2004 NCAA Division II Men's Lacrosse Championship

Tournament information
- Sport: College lacrosse
- Location: Baltimore, Maryland
- Venue(s): M&T Bank Stadium
- Participants: 4

Final positions
- Champions: Le Moyne (1st title)
- Runner-up: Limestone (5th title game)

Tournament statistics
- Matches played: 3
- Goals scored: 59 (19.67 per match)
- Attendance: 20,859 (6,953 per match)
- MVP: Matt Hunter, NYIT
- Top scorer(s): Brandon Spillett, Le Moyne (9)

= 2004 NCAA Division II men's lacrosse tournament =

The 2004 NCAA Division II Men's Lacrosse Championship was the 20th annual tournament to determine the national champions of NCAA Division II men's college lacrosse in the United States.

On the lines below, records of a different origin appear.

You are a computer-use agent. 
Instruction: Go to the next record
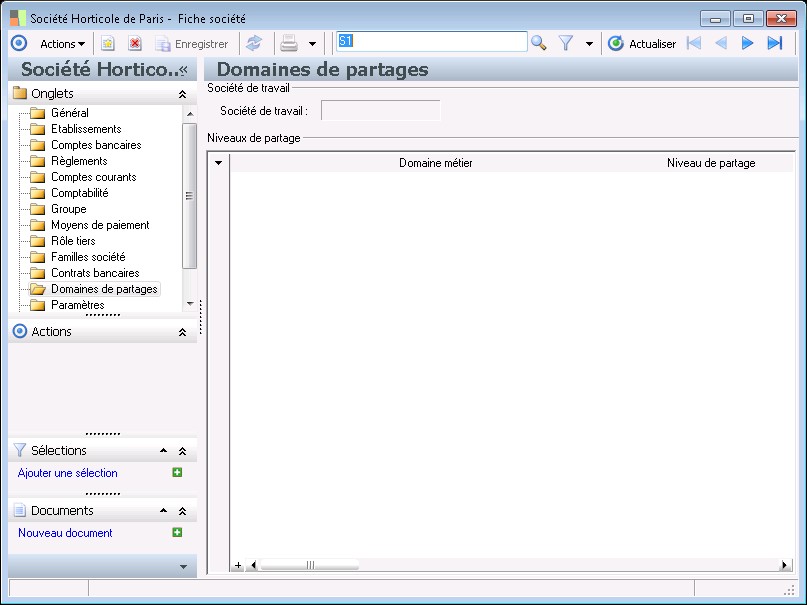747,43
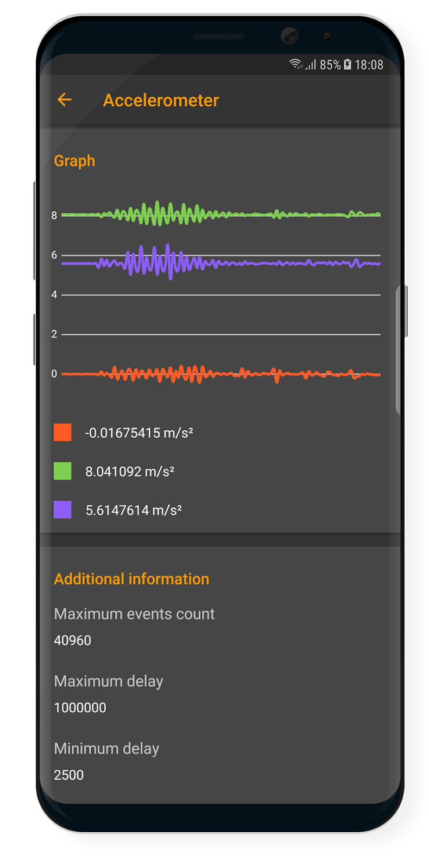Tap the 5.6147614 m/s² reading
The image size is (429, 868).
(134, 510)
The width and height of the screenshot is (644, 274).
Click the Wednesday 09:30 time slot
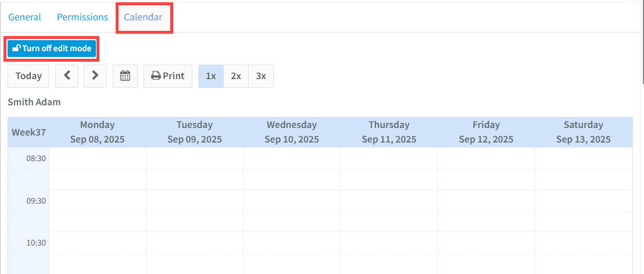pos(291,200)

The final was played at M&T Bank Stadium, the home stadium of the NFL's Baltimore Ravens, in Baltimore, Maryland. The final was held in Baltimore alongside the championship games of the Division I and Division III NCAA men's lacrosse tournaments.

Le Moyne defeated Limestone in the championship game, 11–10 after two overtimes, to claim the Dolphins' first Division II national title.